Yep, my concern was that just leaving "auto" might be a bit vague, but
there is always the doucmentation for folks to reference if they are confused.

> > +	u8 iw_table[]; /* A null iw_table is interpreted as an array of 1s. */
> 
> What is "null" array?

You are right, there is no concept of a null array in a dynamically sized
struct

> IIUC, iw_state is prevous iw_table now, so we may replace this with,
> 
> A null wi_state is interpreted as mode is "auto" and the weight of any
> node is "1".

Yup, this makes sense. The only 2 cases with a "null" iw_table is if
wi_state itself is null, or if the length is 0 (in which case the table
isn't null, it will just point to the next address in memory).
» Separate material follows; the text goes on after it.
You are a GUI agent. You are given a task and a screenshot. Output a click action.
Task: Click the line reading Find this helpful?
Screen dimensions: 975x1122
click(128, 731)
I'll take your
new description here. Thank you for the suggestion!
> >  /*
> > - * iw_table is the sysfs-set interleave weight table, a value of 0 denotes
> > - * system-default value should be used. A NULL iw_table also denotes that
> > - * system-default values should be used. Until the system-default table
> > - * is implemented, the system-default is always 1.
> > - *
> > - * iw_table is RCU protected
> > + * weightiness balances the tradeoff between small weights (cycles through nodes
> > + * faster, more fair/even distribution) and large weights (smaller errors
> > + * between actual bandwidth ratios and weight ratios). 32 is a number that has
> > + * been found to perform at a reasonable compromise between the two goals.
> >   */
> > -static u8 __rcu *iw_table;
> > -static DEFINE_MUTEX(iw_table_lock);
> > +static const int weightiness = 32;
> > +
> > +/* wi_state is RCU protected */
> 
> "__rcu" below can replace the above comments?
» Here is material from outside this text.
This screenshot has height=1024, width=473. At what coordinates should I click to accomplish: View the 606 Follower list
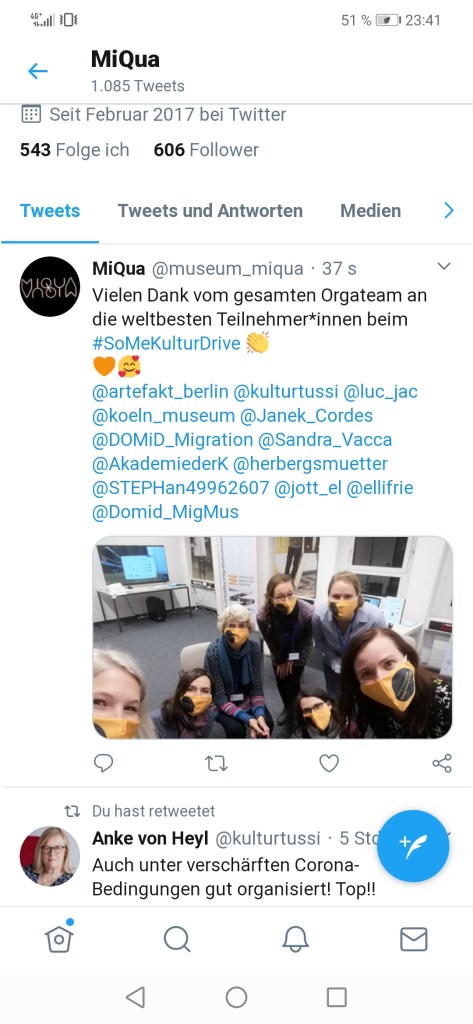pyautogui.click(x=206, y=150)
Yes, I will remove the comments above.

> > +static struct weighted_interleave_state __rcu *wi_state;
> > +static unsigned int *node_bw_table;
> > +
> > +/*
> > + * wi_state_lock protects both wi_state and node_bw_table.
> > + * node_bw_table is only used by writers to update wi_state.
> > + */
> > +static DEFINE_MUTEX(wi_state_lock);
> >  
> >  static u8 get_il_weight(int node)
> >  {
> > -	u8 *table;
> > -	u8 weight;
> > +	u8 weight = 1;
> >  
> >  	rcu_read_lock();
> > -	table = rcu_dereference(iw_table);
> > -	/* if no iw_table, use system default */
> > -	weight = table ? table[node] : 1;
> > -	/* if value in iw_table is 0, use system default */
> > -	weight = weight ? weight : 1;
> > +	if (rcu_access_pointer(wi_state))
> > +		weight = rcu_dereference(wi_state)->iw_table[node];
> 
> IIUC, wi_state may be changed between rcu_access_pointer() and
> rcu_dereference().  If so, it's better to use rcu_dereference()
> directly.

Yes, you are correct. To be completely transparent, I had misunderstood
the rcu_dereference_pointer function and had assumed NULL pointers should
not be passed to it. I now understand that we should actually do the null check
afterwards. There are a few other places where this is used -- I'll go and
fix all of them.

[...snip...]

> > +int mempolicy_set_node_perf(unsigned int node, struct access_coordinate *coords)
> > +{
> > +	struct weighted_interleave_state *new_wi_state, *old_wi_state = NULL;
> > +	unsigned int *old_bw, *new_bw;
> > +	unsigned int bw_val;
> > +	int i;
> > +
> > +	bw_val = min(coords->read_bandwidth, coords->write_bandwidth);
> > +	new_bw = kcalloc(nr_node_ids, sizeof(unsigned int), GFP_KERNEL);
> > +	if (!new_bw)
> > +		return -ENOMEM;
> > +
> > +	new_wi_state = kzalloc(struct_size(new_wi_state, iw_table, nr_node_ids),
> > +			       GFP_KERNEL);
> 
> NIT: because we will always initialize new_wi_state->iw_table[] below,
> we can just use kmalloc() and initailze new_wi_state->mode_auto?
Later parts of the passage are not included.